• **Aim of the exercise**:
All of the data that follows is to be written out exactly, with images excluded.

Collected data entries
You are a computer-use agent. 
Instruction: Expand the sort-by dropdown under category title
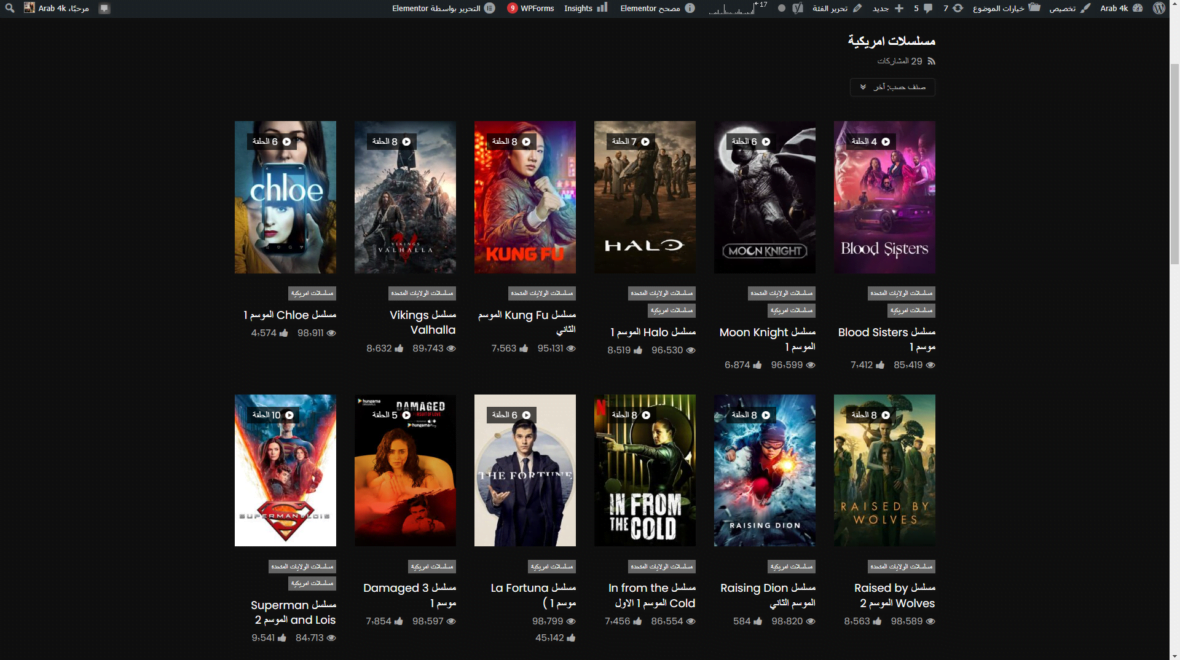[892, 87]
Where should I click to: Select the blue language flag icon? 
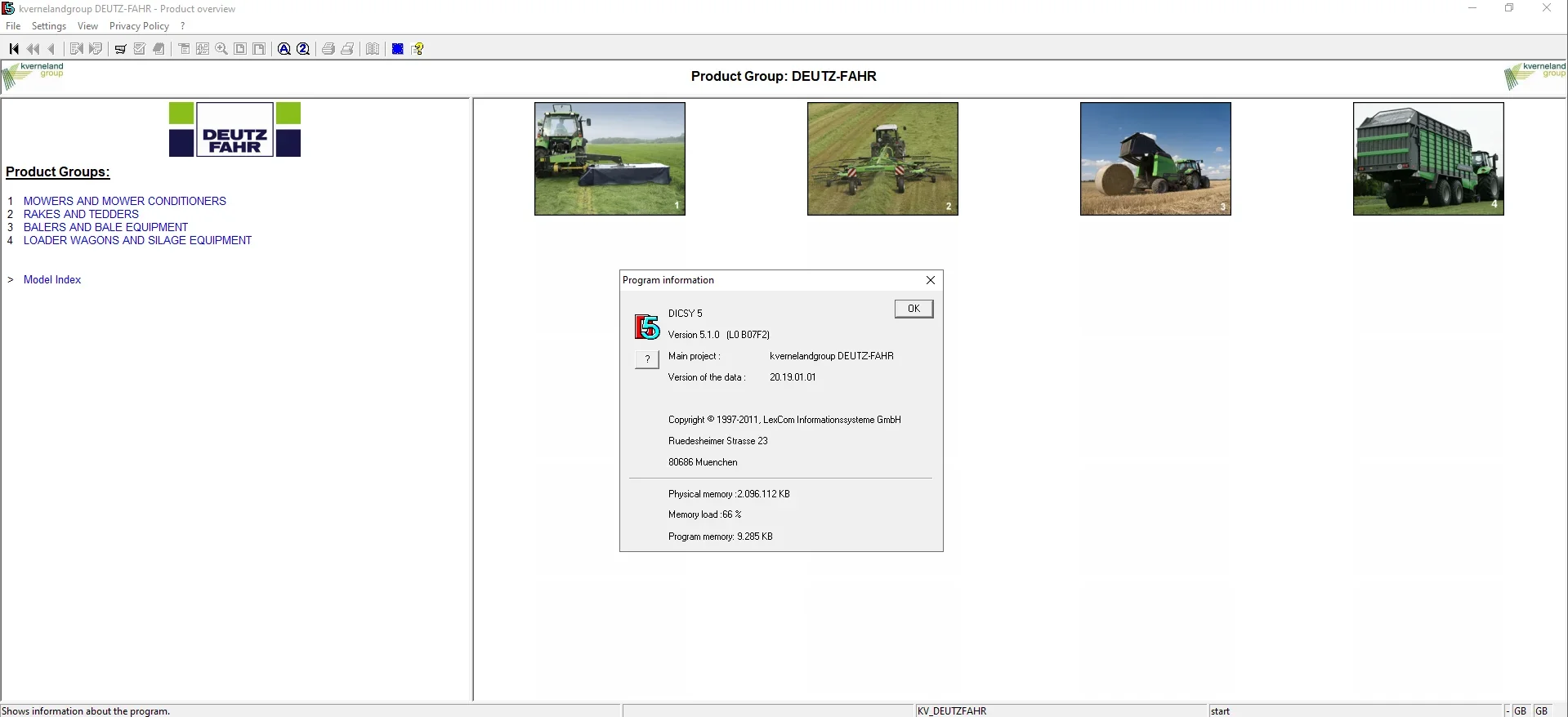[x=398, y=49]
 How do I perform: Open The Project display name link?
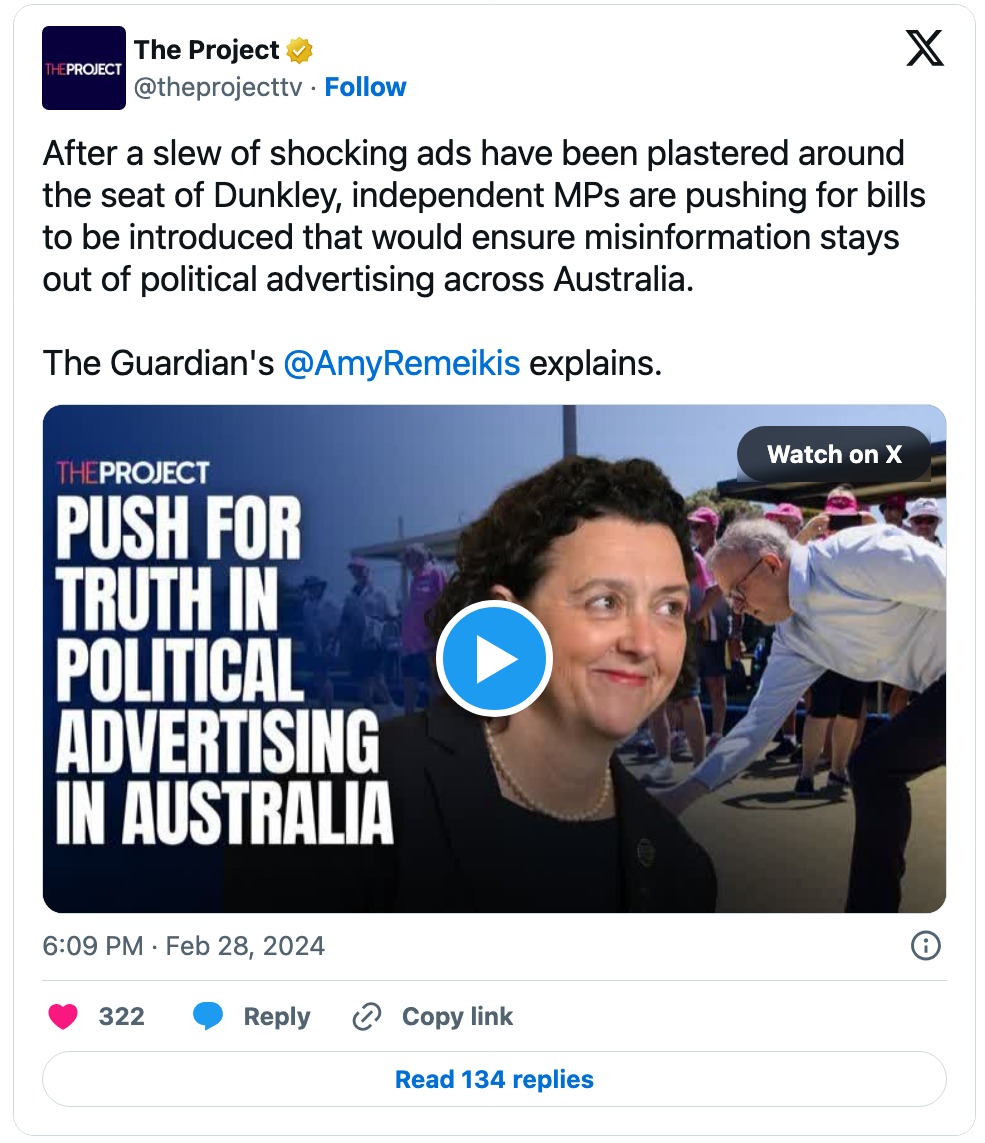(206, 49)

• **Answer section**:
You are a computer-use agent. 
Instruction: Expand the sort-by dropdown under category title
[892, 87]
Where should I click to: Select the blue language flag icon? 
[x=398, y=49]
 How do I perform: Open The Project display name link?
(206, 49)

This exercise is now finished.